> _Exercise details_
Copy nothing but the line with "1049x464 pixels. How" and the lines that follow it to the end of the entries below, and keep the pictures out.

> _Given information_

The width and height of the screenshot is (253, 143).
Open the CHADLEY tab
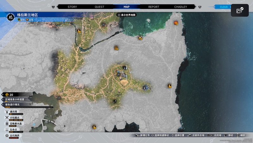(x=181, y=7)
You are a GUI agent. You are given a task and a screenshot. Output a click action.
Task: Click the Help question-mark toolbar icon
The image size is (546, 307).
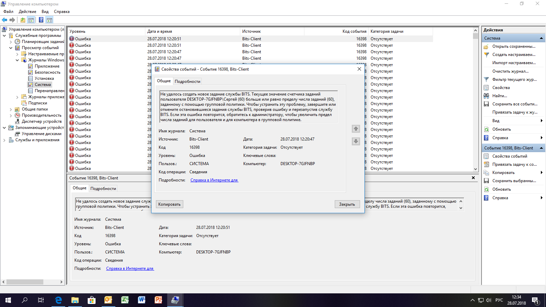[x=41, y=20]
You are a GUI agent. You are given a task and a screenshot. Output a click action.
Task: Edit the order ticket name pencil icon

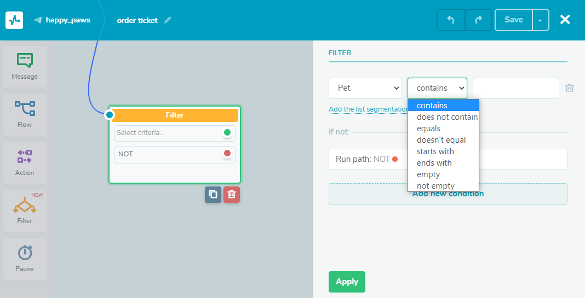tap(168, 20)
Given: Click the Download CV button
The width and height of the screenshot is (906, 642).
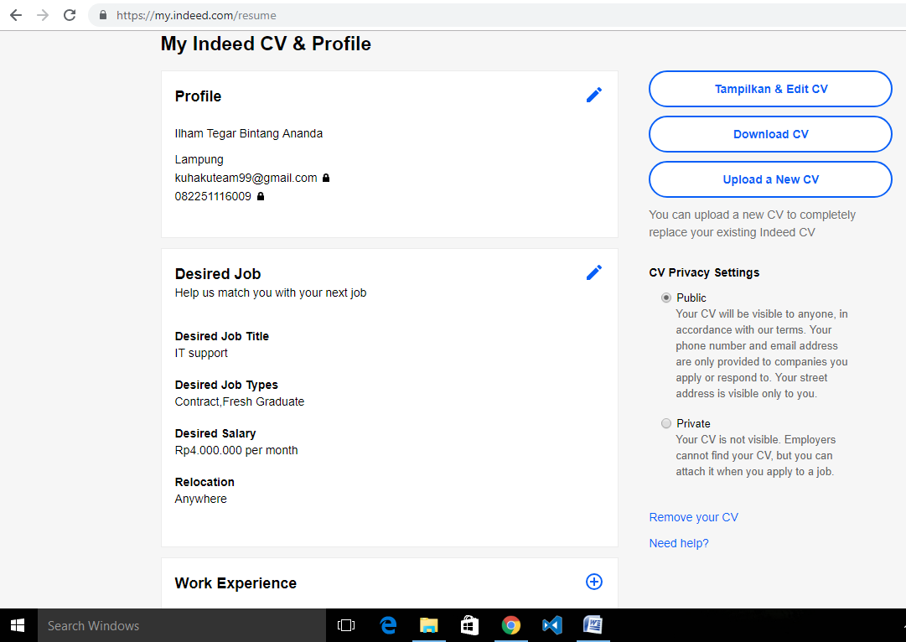Looking at the screenshot, I should [770, 134].
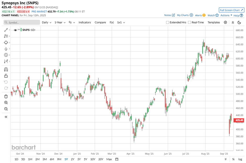246x163 pixels.
Task: Open the Daily frequency dropdown
Action: click(47, 23)
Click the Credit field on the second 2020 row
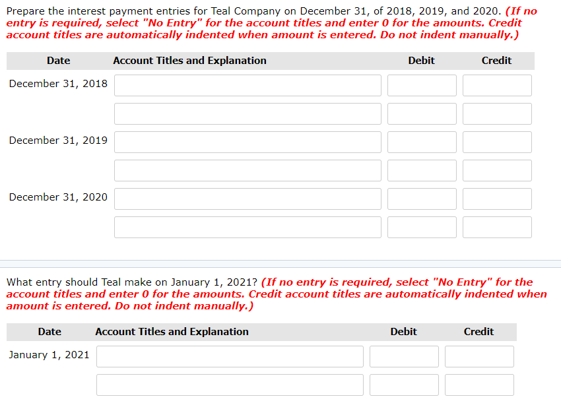Screen dimensions: 561x409 click(x=497, y=226)
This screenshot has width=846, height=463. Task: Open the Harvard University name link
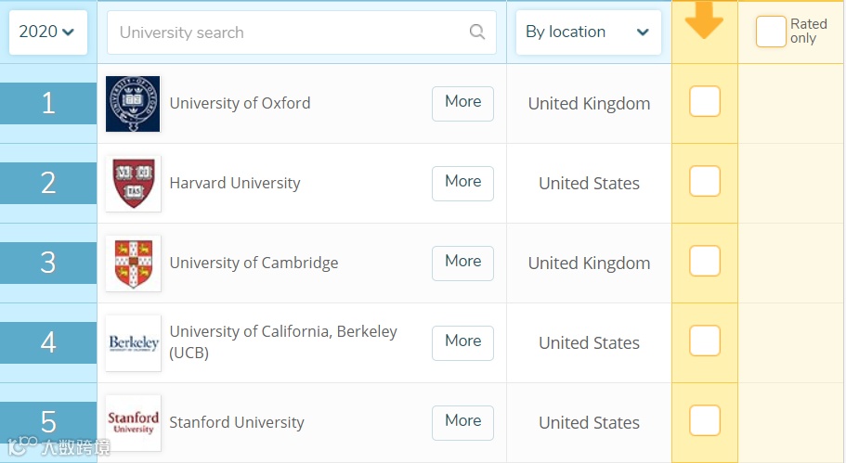pos(235,183)
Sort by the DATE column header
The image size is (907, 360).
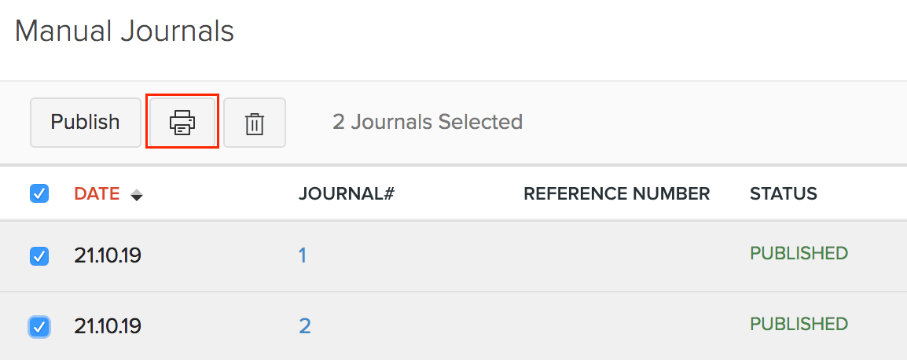(x=97, y=193)
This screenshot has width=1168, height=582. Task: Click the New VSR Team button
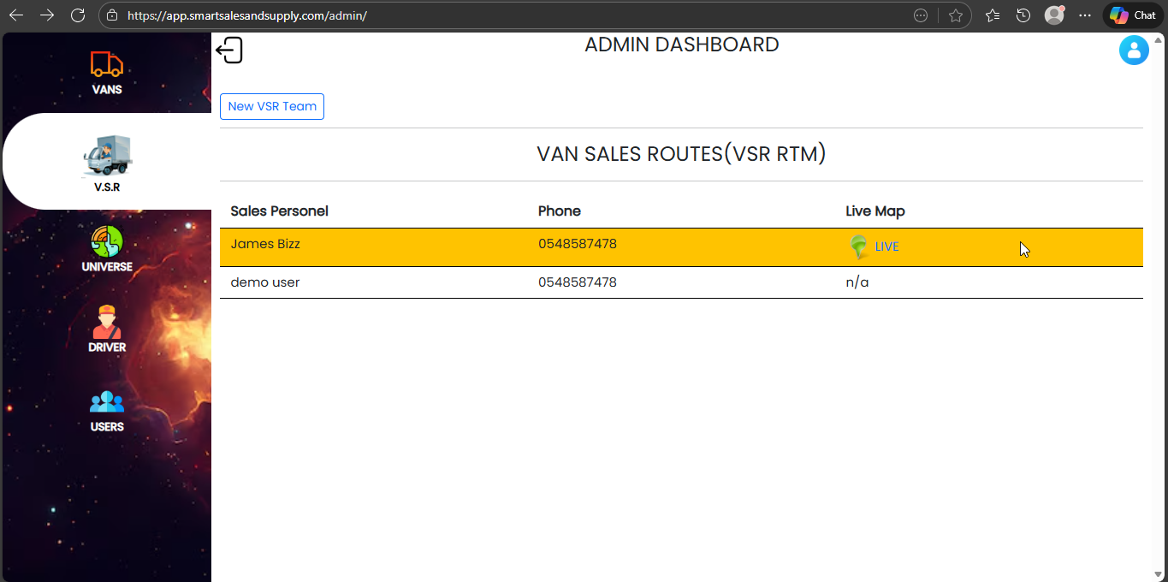pyautogui.click(x=272, y=106)
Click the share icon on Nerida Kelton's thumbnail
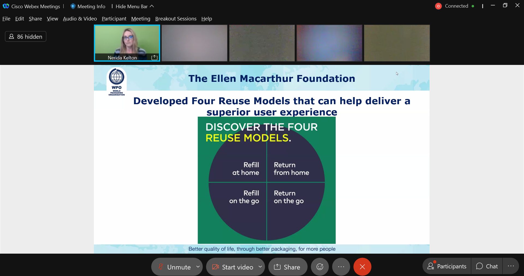524x276 pixels. click(x=154, y=57)
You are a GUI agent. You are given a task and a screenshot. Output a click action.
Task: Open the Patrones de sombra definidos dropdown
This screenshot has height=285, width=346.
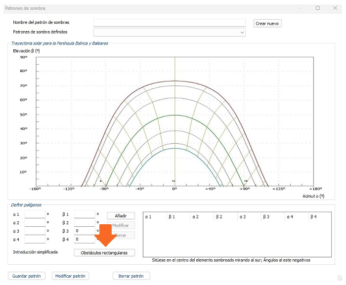pos(169,32)
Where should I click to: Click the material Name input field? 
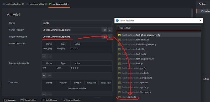tap(77, 23)
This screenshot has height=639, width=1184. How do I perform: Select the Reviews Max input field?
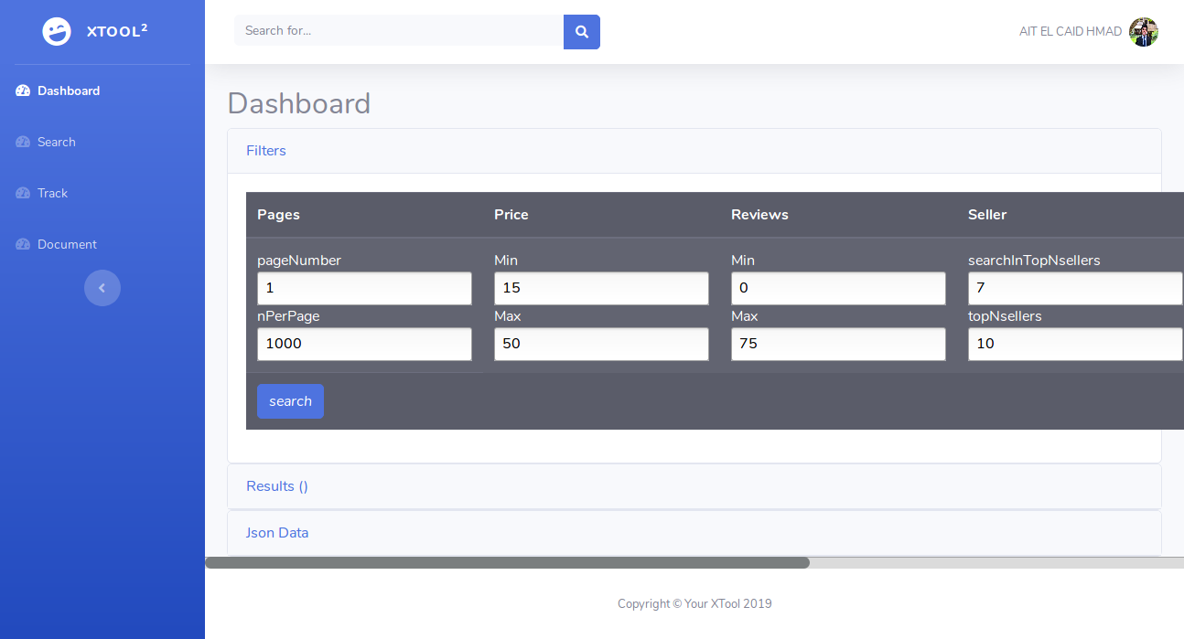point(838,345)
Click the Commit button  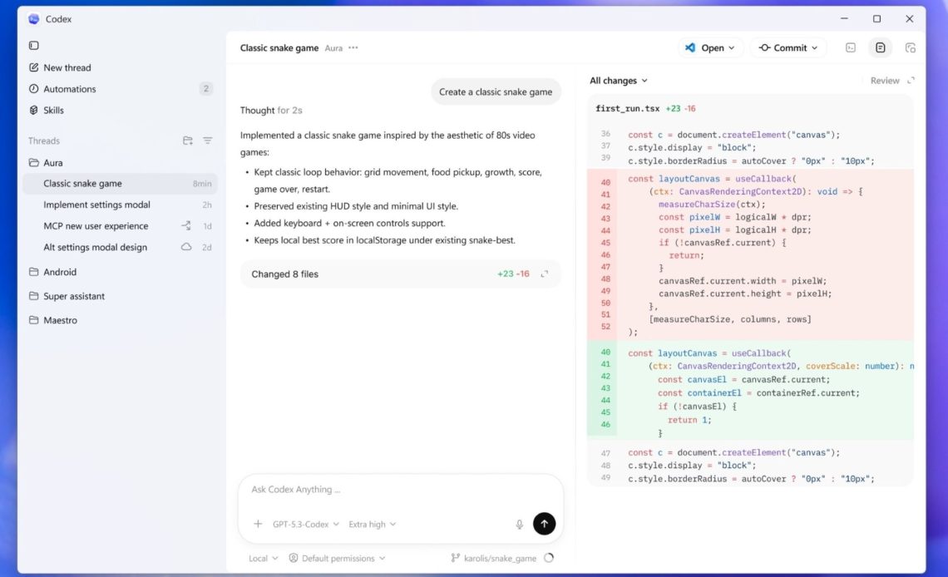pos(788,48)
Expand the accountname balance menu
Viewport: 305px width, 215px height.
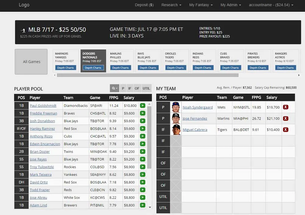click(x=271, y=5)
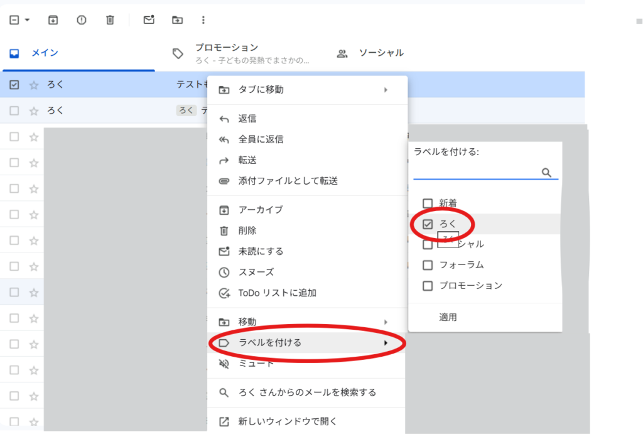The height and width of the screenshot is (434, 643).
Task: Click the mark as unread envelope icon
Action: [x=148, y=19]
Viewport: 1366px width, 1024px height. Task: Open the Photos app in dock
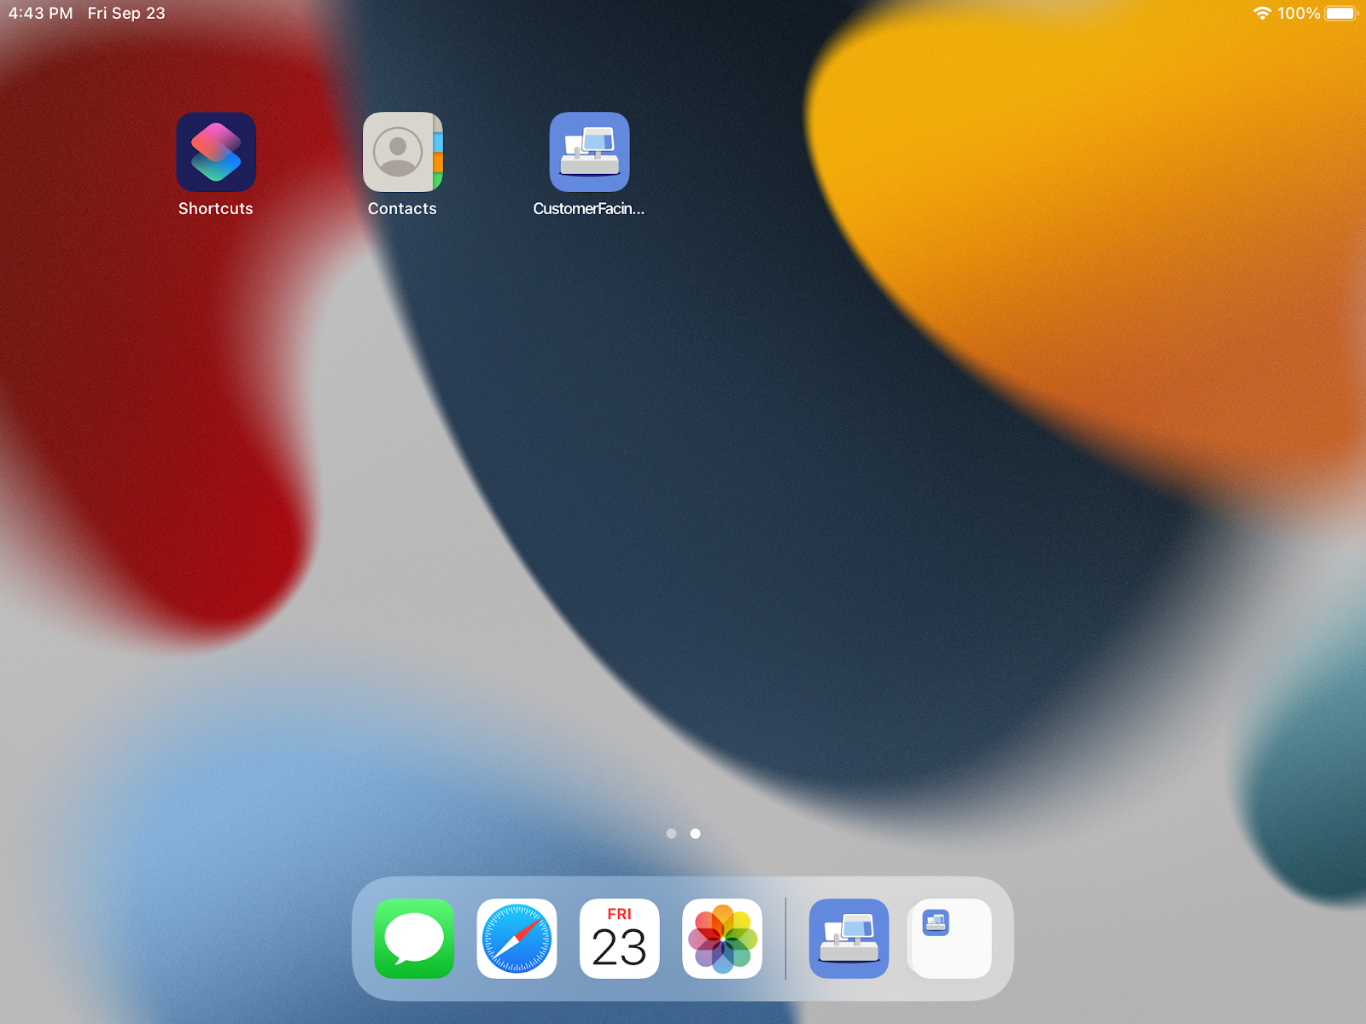(x=722, y=939)
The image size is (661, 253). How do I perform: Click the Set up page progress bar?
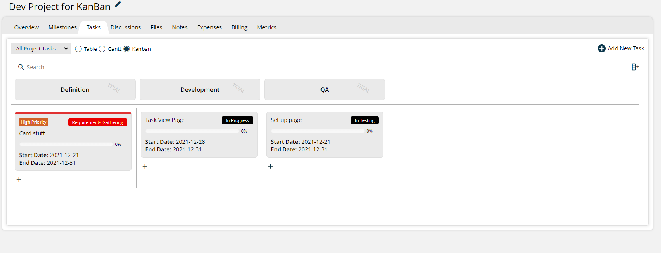tap(318, 131)
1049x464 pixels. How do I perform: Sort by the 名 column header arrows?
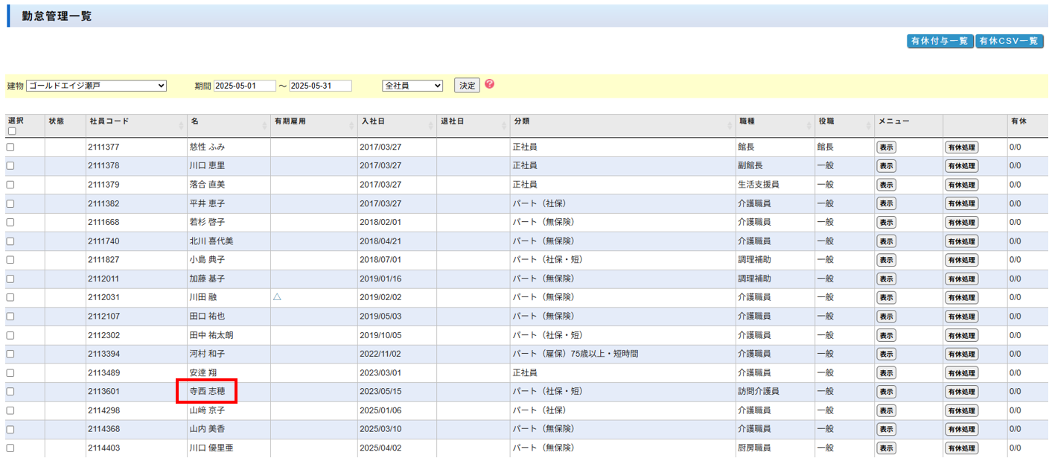point(265,126)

> _Your solution_
1049x464 pixels. How do I perform: Sort by the 名 column header arrows?
point(265,126)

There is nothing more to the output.